BRIEF: Find the word "agent" in the data, then copy each line where it is found.

RECORDS TO PROCESS:
§ §
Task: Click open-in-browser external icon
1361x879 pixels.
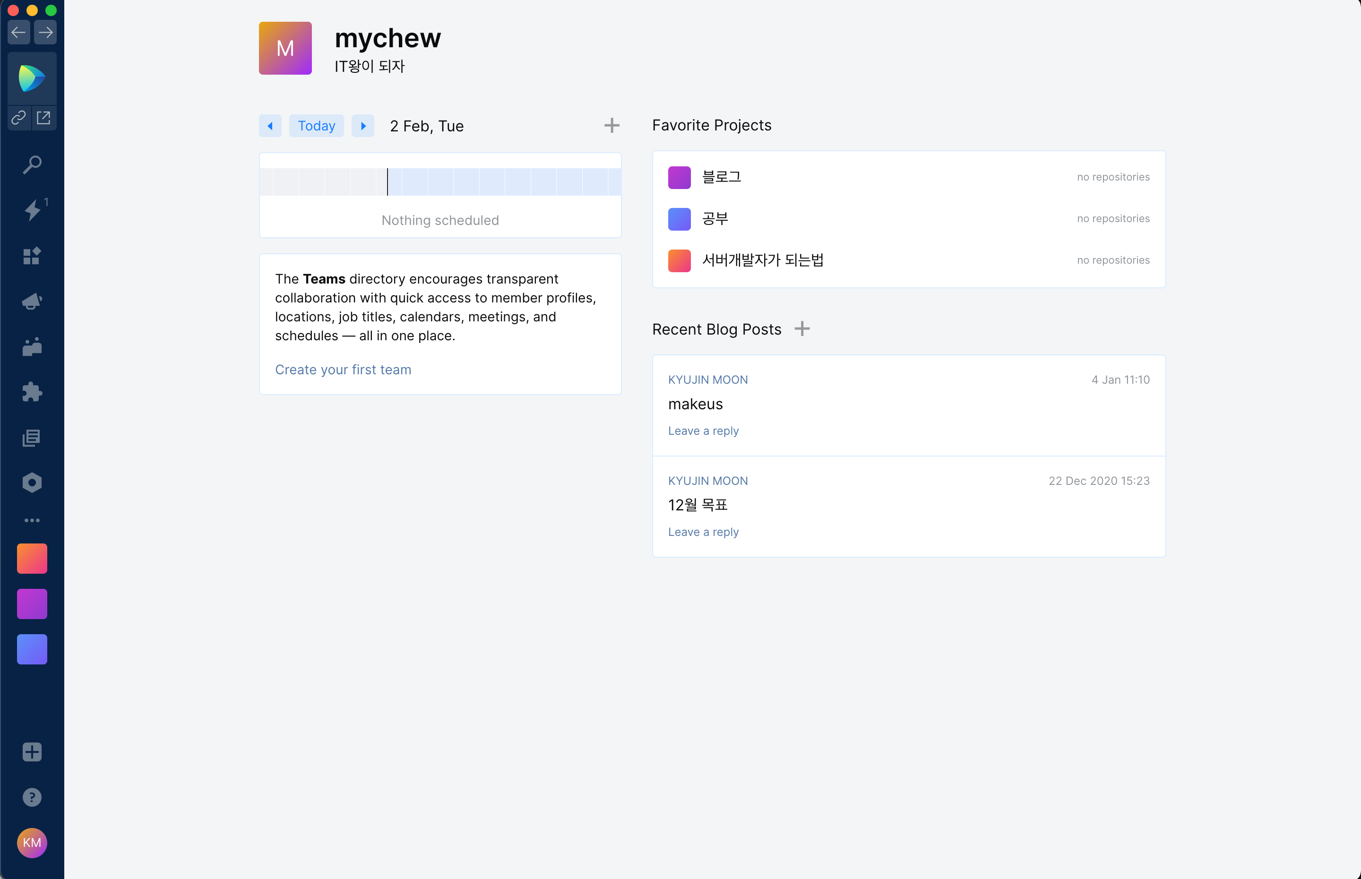Action: 44,118
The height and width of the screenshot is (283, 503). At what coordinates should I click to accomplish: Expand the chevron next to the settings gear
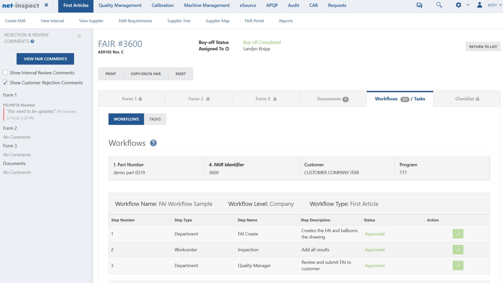pos(467,5)
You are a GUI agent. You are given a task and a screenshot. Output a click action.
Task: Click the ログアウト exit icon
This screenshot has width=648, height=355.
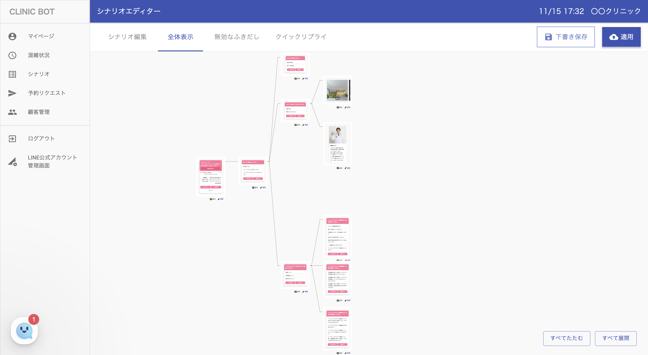click(12, 138)
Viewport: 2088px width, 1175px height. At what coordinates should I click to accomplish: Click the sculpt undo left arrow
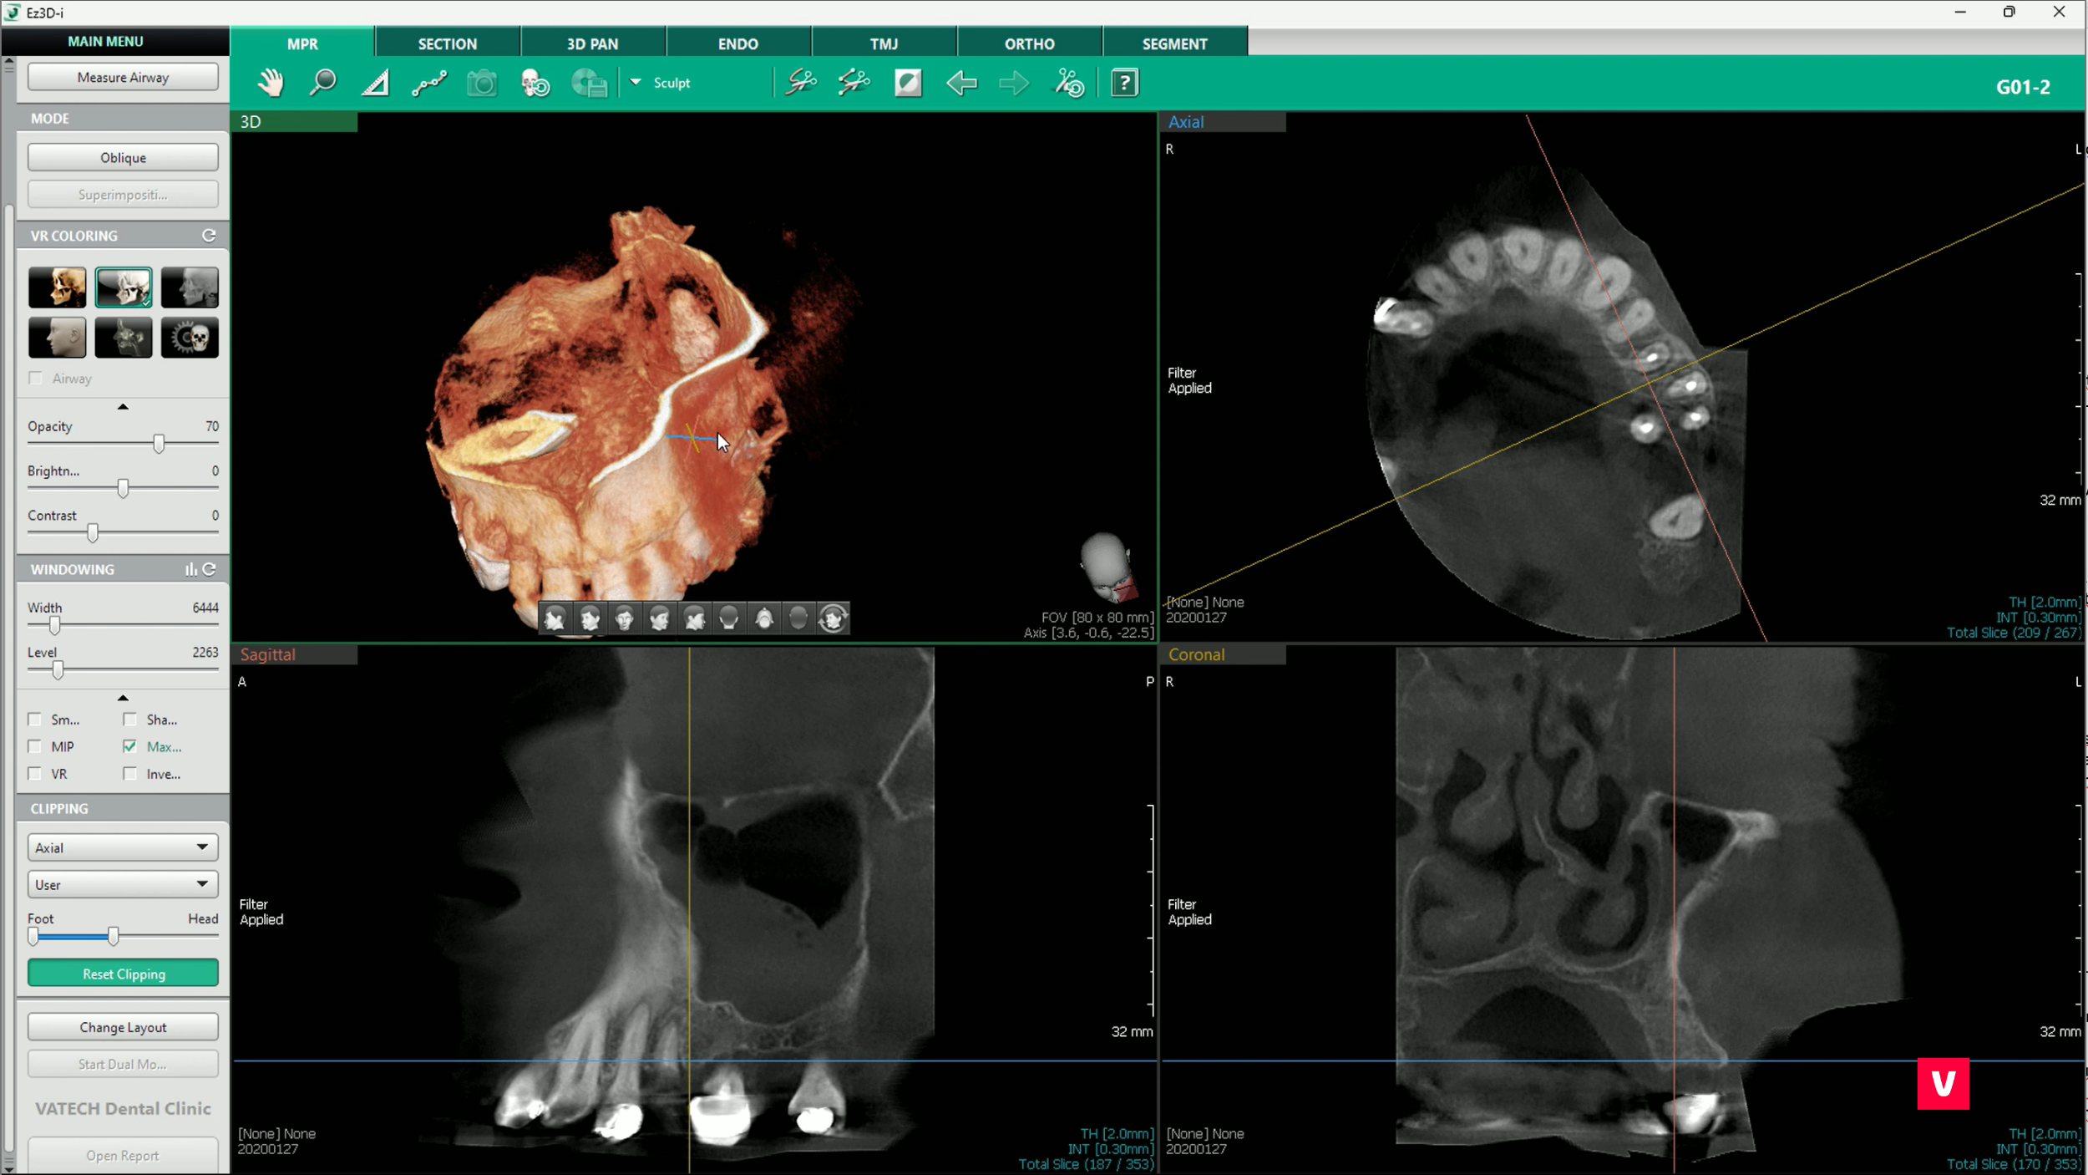click(961, 83)
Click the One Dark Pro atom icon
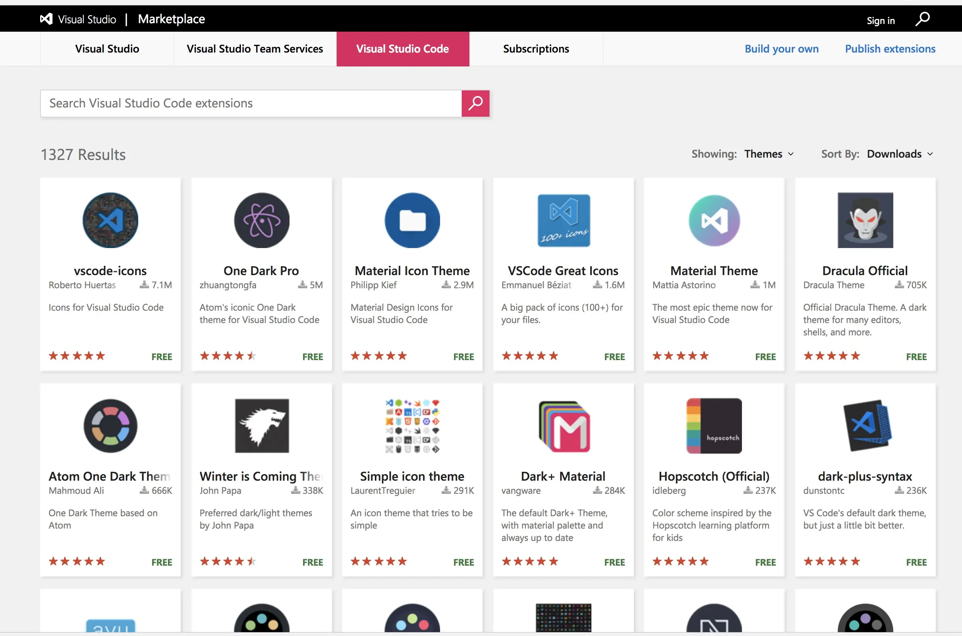Image resolution: width=962 pixels, height=636 pixels. point(261,220)
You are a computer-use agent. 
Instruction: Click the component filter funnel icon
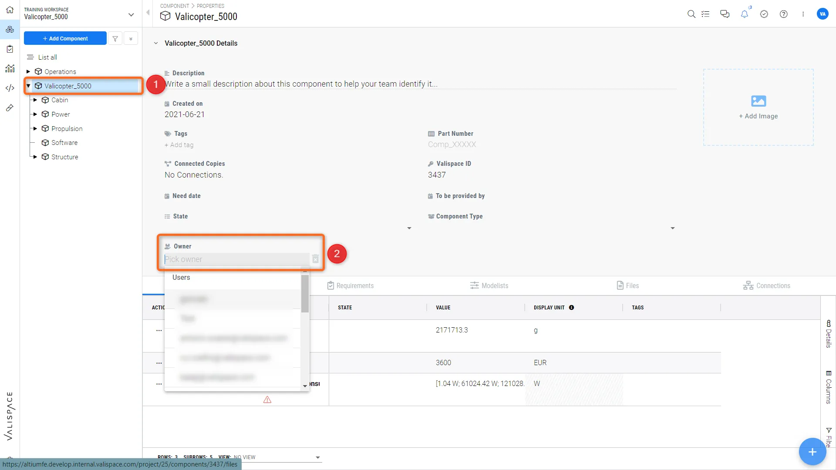[115, 38]
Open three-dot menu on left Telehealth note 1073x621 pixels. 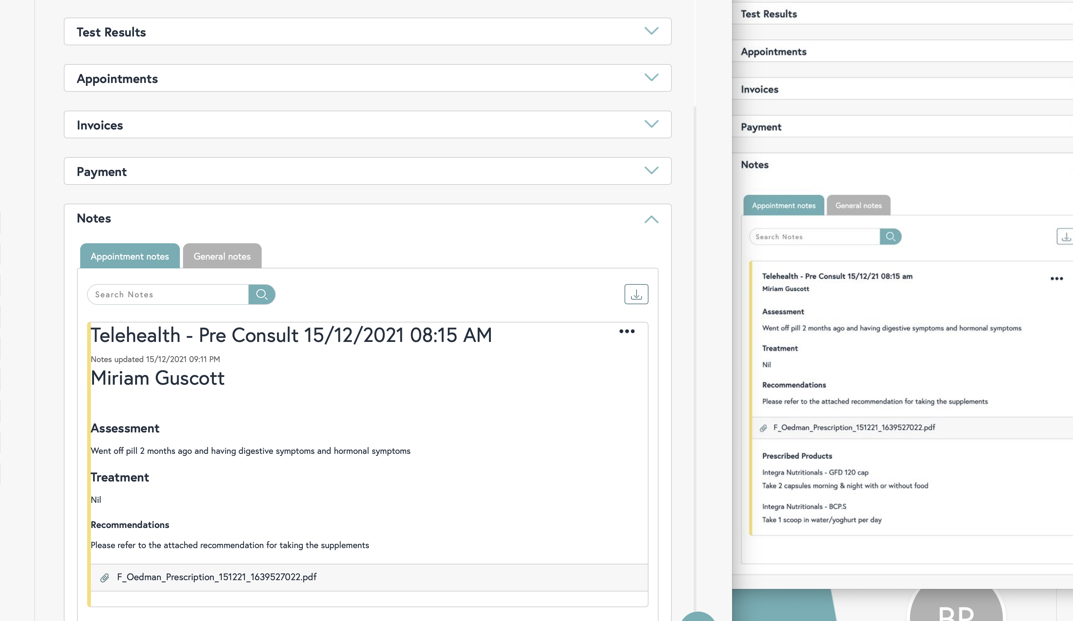(627, 331)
§ §
TASK RESPONSE:
You are a GUI agent. You are given a task and a screenshot. Output a click action.
You are a computer-use agent. 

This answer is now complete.